8/2 ; Kashihugo

4.6K 1K 56
                                    

Zema bukan sekadar melakukan ancaman pada Hugo. Tiga tahun membangun rumah tangga bersama, Hugo tahu akan keseriusan perempuan itu dalam berkata. Hugo akan langsung menjadi duda jika berani keluar dari rumah mertuanya. Zema yang sudah terlihat lelah dan enggan memberikan kesempatan dipisahkan jarak, itu adalah kode bahwa Zema tidak akan berbaik hati lagi. 

Pembicaraan yang terasa sangat berat itu akhirnya selesai. Wijaya dan Kiana memilih untuk kembali ke Jakarta tanpa membawa putra mereka. Zema sendiri memilih untuk menyewa penginapan hingga mereka benar-benar hanya berdua. Zema berlaku adil dengan membiarkan mertuanya pulang ke Jakarta dan memilih menjauh dari orang tuanya juga. 

"Kamu bisa mulai cerita, sekarang."

Hugo menatap istrinya dengan takut. Kali ini Zema benar-benar tidak diam, melainkan langsung meminta suaminya untuk bicara. Tentu saja Hugo tak mau jika dirinya kehilangan kesempatan untuk bicara dan menjelaskan segalanya. 

"Kamu baca waktu itu pesan yang dikirim sama Cinta, kan? Aku juga jelasin kalo Emil--"

"Terus kenapa cuma ada kalian di kamar hotel itu? Kamu juga seenaknya ngatain istri kamu di depan perempuan itu."

"Aku nggak ngatain kamu, Ema. Aku kebawa cerita dia aja. Emil selalu cuek dan nggak nanggapin Cinta, terus ngalir cerita dari mulutku kalo kamu juga nggak beda jauh. Kamu juga orangnya cuek, diam, dan cenderung pasif."

Zema menatap suaminya dengan seluruh wajah yang berkerut. Mulutnya yang menganga menjelaskan betapa terkejutnya dia dengan suaminya sendiri.

"Kamu sebodoh itu, Hugo?" ucap Zema dengan nada yang benar-benar tak percaya. "Apa kamu sebodoh itu menjelekkan istri kamu sendiri di depan perempuan yang sengaja memancing kamu karena dia tertarik mengacak-acak kepercayaan antar pasangan?!"

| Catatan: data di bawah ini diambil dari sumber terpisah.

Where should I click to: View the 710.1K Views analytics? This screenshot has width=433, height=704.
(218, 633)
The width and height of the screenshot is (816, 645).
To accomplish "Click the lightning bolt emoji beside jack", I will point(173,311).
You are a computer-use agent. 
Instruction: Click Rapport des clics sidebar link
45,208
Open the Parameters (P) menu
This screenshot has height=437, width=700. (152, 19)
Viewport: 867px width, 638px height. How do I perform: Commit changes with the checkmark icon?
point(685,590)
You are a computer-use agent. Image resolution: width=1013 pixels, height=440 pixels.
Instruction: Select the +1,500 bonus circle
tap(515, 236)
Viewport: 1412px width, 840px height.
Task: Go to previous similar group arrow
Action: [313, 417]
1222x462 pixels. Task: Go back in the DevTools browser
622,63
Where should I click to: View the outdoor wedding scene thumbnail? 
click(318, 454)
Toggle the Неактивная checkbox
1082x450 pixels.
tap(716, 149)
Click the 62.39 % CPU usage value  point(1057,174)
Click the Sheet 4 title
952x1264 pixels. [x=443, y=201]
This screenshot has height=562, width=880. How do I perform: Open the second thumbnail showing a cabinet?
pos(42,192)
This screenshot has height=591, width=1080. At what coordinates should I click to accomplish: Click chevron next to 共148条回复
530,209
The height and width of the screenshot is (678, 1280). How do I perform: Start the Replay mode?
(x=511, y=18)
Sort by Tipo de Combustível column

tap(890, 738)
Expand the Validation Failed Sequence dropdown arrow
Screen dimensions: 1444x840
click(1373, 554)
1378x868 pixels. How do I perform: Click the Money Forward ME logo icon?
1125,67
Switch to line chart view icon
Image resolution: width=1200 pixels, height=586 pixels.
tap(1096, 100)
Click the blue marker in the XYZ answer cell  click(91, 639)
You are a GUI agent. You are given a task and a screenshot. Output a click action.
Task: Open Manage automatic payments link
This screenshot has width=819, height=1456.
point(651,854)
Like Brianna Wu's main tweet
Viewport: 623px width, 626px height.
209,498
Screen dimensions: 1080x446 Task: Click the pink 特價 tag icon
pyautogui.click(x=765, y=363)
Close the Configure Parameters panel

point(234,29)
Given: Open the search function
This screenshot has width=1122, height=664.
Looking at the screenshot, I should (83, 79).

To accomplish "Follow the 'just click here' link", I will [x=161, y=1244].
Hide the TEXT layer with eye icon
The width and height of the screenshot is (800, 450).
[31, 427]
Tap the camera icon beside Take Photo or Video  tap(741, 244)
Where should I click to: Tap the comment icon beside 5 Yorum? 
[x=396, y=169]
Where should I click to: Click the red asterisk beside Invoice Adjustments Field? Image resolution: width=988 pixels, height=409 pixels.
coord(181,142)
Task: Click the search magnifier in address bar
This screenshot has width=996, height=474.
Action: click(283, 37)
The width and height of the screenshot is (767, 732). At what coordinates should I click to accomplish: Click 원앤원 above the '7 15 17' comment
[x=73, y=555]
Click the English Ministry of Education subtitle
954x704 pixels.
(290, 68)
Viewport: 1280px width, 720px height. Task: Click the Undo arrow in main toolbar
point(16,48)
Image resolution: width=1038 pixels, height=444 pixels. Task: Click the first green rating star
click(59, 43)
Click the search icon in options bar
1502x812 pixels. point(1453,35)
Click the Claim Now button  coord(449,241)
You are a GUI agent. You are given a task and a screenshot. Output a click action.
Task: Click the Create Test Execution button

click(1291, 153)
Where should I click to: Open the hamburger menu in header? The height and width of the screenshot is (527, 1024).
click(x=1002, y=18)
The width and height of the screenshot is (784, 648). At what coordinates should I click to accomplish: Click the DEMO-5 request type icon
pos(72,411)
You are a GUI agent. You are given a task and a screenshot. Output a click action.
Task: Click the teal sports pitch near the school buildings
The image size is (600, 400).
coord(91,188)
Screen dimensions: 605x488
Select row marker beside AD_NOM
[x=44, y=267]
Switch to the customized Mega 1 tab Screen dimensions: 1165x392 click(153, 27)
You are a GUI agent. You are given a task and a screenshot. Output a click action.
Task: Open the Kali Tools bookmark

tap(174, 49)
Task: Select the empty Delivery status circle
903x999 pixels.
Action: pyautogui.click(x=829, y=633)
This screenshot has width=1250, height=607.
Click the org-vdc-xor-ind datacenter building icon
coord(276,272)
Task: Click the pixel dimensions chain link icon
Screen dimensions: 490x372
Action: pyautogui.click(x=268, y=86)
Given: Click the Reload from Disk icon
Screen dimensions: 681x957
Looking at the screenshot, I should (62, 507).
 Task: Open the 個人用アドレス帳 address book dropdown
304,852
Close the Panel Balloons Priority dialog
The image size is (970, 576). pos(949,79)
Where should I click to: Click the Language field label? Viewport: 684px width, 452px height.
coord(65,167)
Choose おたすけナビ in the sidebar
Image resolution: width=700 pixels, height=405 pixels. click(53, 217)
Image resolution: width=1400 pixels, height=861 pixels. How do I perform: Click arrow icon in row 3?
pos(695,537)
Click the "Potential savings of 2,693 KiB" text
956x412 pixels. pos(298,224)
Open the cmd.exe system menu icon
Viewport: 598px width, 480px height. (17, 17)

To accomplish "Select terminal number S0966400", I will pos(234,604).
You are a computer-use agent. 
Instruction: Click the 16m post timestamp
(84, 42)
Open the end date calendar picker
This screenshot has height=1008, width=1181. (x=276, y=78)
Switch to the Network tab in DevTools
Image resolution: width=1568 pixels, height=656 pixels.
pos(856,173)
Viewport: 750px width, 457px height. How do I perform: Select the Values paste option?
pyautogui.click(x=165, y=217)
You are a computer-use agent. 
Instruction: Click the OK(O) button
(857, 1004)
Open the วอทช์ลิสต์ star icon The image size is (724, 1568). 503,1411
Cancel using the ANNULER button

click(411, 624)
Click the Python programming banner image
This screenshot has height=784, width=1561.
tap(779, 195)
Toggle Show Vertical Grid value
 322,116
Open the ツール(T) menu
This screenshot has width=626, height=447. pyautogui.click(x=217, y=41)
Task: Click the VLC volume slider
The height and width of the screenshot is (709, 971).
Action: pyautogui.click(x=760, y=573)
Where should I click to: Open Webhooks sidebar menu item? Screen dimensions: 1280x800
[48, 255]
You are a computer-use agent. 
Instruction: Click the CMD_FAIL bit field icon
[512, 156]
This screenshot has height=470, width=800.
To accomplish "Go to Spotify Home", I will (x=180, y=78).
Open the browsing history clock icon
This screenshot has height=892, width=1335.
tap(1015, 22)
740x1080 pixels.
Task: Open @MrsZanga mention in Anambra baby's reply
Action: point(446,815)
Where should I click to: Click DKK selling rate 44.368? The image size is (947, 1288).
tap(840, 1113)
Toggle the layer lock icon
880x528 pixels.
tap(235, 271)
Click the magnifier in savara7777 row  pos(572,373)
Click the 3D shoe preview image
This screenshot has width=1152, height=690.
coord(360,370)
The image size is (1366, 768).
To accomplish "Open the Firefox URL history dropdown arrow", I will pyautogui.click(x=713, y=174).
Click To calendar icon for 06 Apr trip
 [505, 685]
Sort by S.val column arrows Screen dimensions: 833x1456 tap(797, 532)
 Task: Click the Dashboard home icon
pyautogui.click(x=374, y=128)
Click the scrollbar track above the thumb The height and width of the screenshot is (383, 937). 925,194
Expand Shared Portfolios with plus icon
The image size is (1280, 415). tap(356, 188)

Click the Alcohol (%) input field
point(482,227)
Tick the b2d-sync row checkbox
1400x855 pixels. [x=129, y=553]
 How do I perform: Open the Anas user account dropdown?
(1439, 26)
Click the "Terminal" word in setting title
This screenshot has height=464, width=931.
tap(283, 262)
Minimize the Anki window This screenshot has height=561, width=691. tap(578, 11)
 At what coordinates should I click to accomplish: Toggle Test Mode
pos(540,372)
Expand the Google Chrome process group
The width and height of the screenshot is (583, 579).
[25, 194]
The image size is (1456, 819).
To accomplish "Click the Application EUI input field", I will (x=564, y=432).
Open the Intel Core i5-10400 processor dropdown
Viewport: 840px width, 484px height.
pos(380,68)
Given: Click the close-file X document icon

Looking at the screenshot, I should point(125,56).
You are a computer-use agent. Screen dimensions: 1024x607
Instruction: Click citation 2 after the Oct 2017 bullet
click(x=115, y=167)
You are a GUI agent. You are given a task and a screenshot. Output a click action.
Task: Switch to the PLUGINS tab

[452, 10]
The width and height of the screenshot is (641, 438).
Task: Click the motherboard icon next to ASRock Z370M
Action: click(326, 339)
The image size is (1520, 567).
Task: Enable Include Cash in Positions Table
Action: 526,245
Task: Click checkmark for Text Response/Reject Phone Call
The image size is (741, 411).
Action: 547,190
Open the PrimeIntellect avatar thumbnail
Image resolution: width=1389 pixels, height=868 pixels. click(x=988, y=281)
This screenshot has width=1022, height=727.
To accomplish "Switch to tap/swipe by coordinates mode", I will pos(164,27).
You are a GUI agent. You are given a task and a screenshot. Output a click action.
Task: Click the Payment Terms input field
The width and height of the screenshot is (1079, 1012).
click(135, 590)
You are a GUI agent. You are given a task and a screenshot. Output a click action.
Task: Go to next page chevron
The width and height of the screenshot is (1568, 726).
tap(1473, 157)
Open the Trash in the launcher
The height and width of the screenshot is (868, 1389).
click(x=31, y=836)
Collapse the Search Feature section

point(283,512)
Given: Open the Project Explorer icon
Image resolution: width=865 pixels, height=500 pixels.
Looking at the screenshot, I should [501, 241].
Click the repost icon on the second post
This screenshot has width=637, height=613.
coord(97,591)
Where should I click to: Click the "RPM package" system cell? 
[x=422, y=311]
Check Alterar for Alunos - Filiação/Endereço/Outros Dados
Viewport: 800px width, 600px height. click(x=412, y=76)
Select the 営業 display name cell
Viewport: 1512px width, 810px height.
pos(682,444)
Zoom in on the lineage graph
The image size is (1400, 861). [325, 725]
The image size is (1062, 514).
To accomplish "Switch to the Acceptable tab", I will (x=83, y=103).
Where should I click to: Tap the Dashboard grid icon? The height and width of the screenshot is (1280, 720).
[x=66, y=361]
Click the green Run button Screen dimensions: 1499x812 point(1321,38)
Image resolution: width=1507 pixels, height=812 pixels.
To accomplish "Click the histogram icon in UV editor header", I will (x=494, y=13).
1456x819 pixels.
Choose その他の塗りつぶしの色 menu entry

Hugo tidak menyadari bahwa apa yang Zema ucapkan memang sebuah kebenaran. Cinta memiliki seseorang yang bisa dikatakan sebagai calon kekasih, untuk apa Cinta melakukan apa yang Zema katakan?

"Hah?" 

Respon yang Hugo berikan sungguh tidak bagus. Zema tidak mengharapkan respon semacam ini dari suaminya. 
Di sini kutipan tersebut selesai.